VANCOUVER - It's a life most can't imagine, picking up bottles for a living and sleeping in a back alley.

But when the Stanley Cup playoffs are on, Vinnie Danes is just like most Canadians who want to kick back and watch the game.

Not far from the pricey rink-side seats in Rogers Arena and the booming outdoor sites where jersey-clad masses cheer the Vancouver Canucks, Danes has set up his own viewing area where he and his friends can watch the game.

Tucked inside a back alley carport, Danes' tiny TV sits atop of an industrial garbage bin surrounded by half a dozen chairs rescued from the garbage dump.

The picture is grainy, despite a 15-metre antenna that snakes around two old shopping carts filled with bottles and reaches up to the roof.

But the sound is good and the back alley seems no different than many homes when the hockey game is on: men yelling at the TV, criticizing the players or the referees and cracking open a beer.

Danes has been showing occasional movies in the alley for about four years but since the Canucks started their playoff run this season the set up has been a regular occurrence.

"I just tell the guys 'hey you know we're watching a movie, we're watching a hockey game,' so everyone comes over," he says.

He and many of his friends work picking up bottles around the city and the word spreads to others who don't have a home where they can watch the game.

"When the home games are here, we get like 20 people, when the away games are here we get like half a dozen."

The back alley where the men gather is surprising tidy, and both the power and a storage spot for the TV when its not in use is supplied by the company that owns the carport.

In exchange, Danes keeps an eye out for anyone who might be causing trouble or who doesn't belong in his homeless family.

"We watch out for each other.
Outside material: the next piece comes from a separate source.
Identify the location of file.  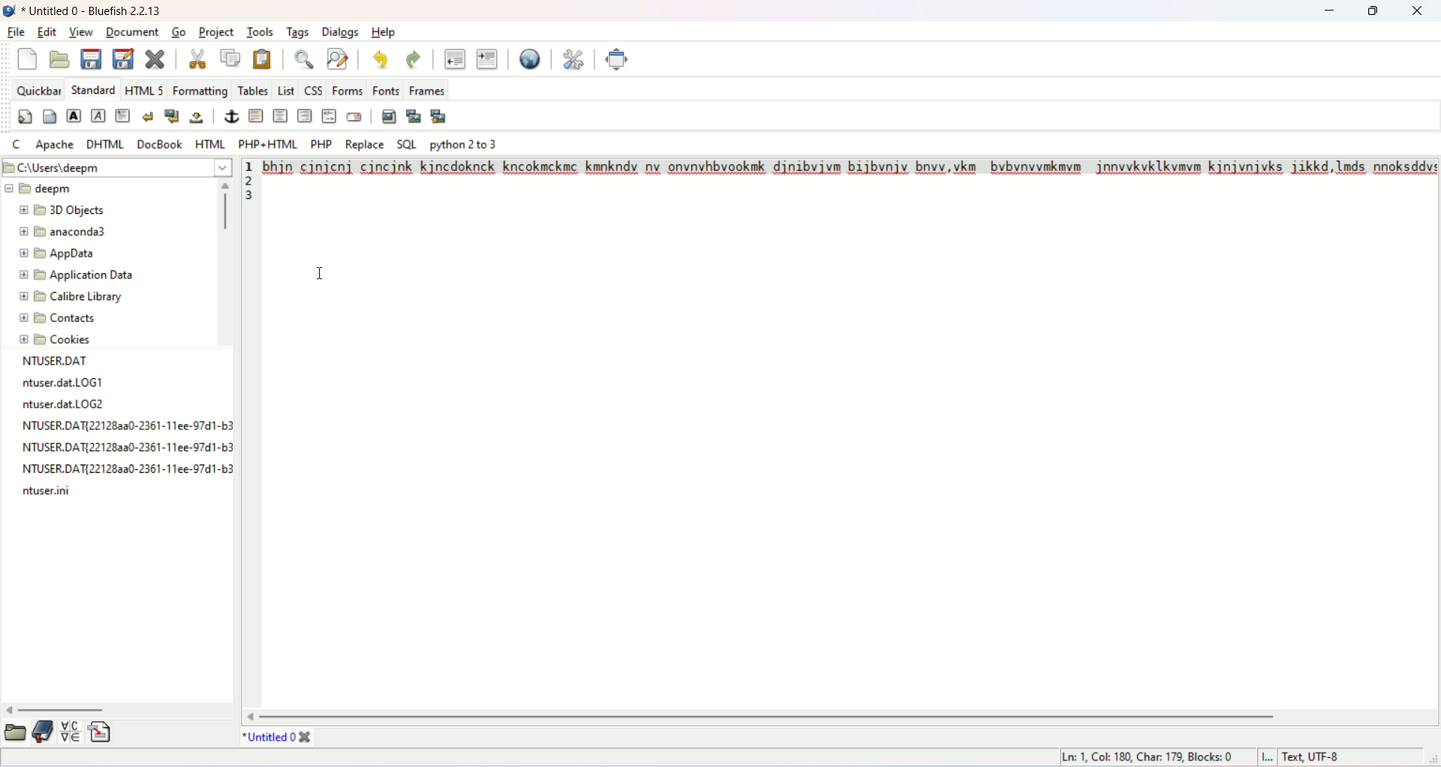
(19, 34).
If somebody needs something, like one of the guys, he doesn't make so much money as I do and so I give what I have, my extra to him."

Don, who didn't want to give his last name, is one of the regulars who stops by on game night. He has a home, but his wife doesn't like hockey.
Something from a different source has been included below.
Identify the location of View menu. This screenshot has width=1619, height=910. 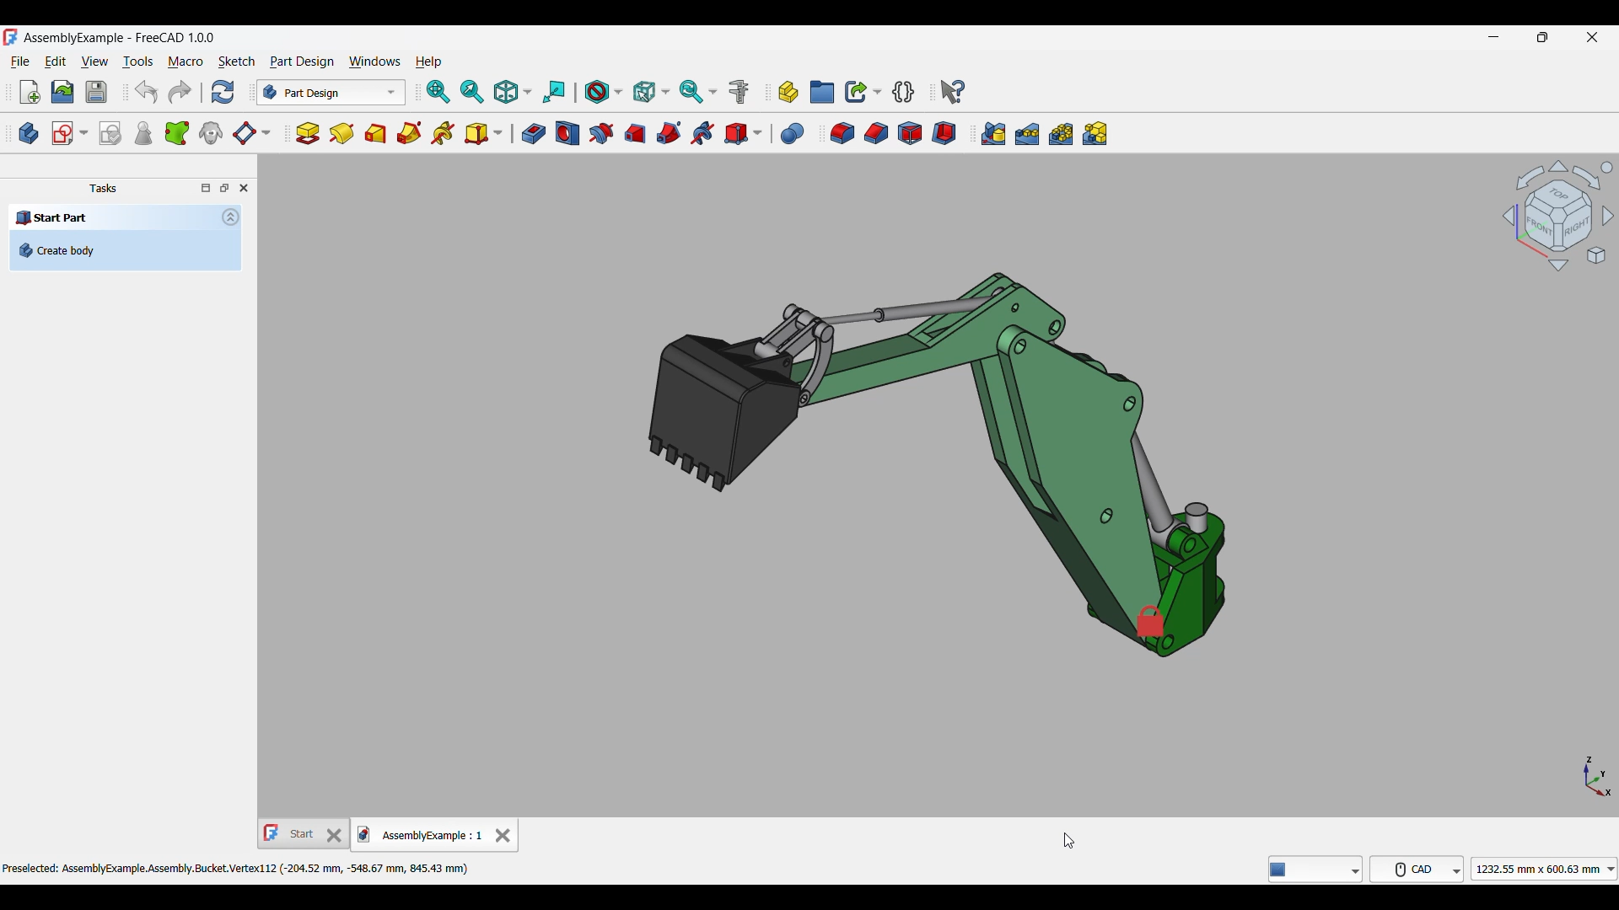
(94, 62).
"I have been homeless at times, but now I'm just hangin' out with the guys," he smiled. "It's all about my friends."

Danes arrived in Vancouver about seven years ago from Ontario.

He said his wife and unborn child were killed in a car accident and he hasn't been able to face living inside since then.

"When everybody leaves, I'm alone. But with these folks that stay under the carport, I'm with somebody and I don't have to deal with that loneliness of thinking about her," he explained.

On Wednesday, Danes and his friends will join most other Canadians, sitting in front of their television sets rooting for their team.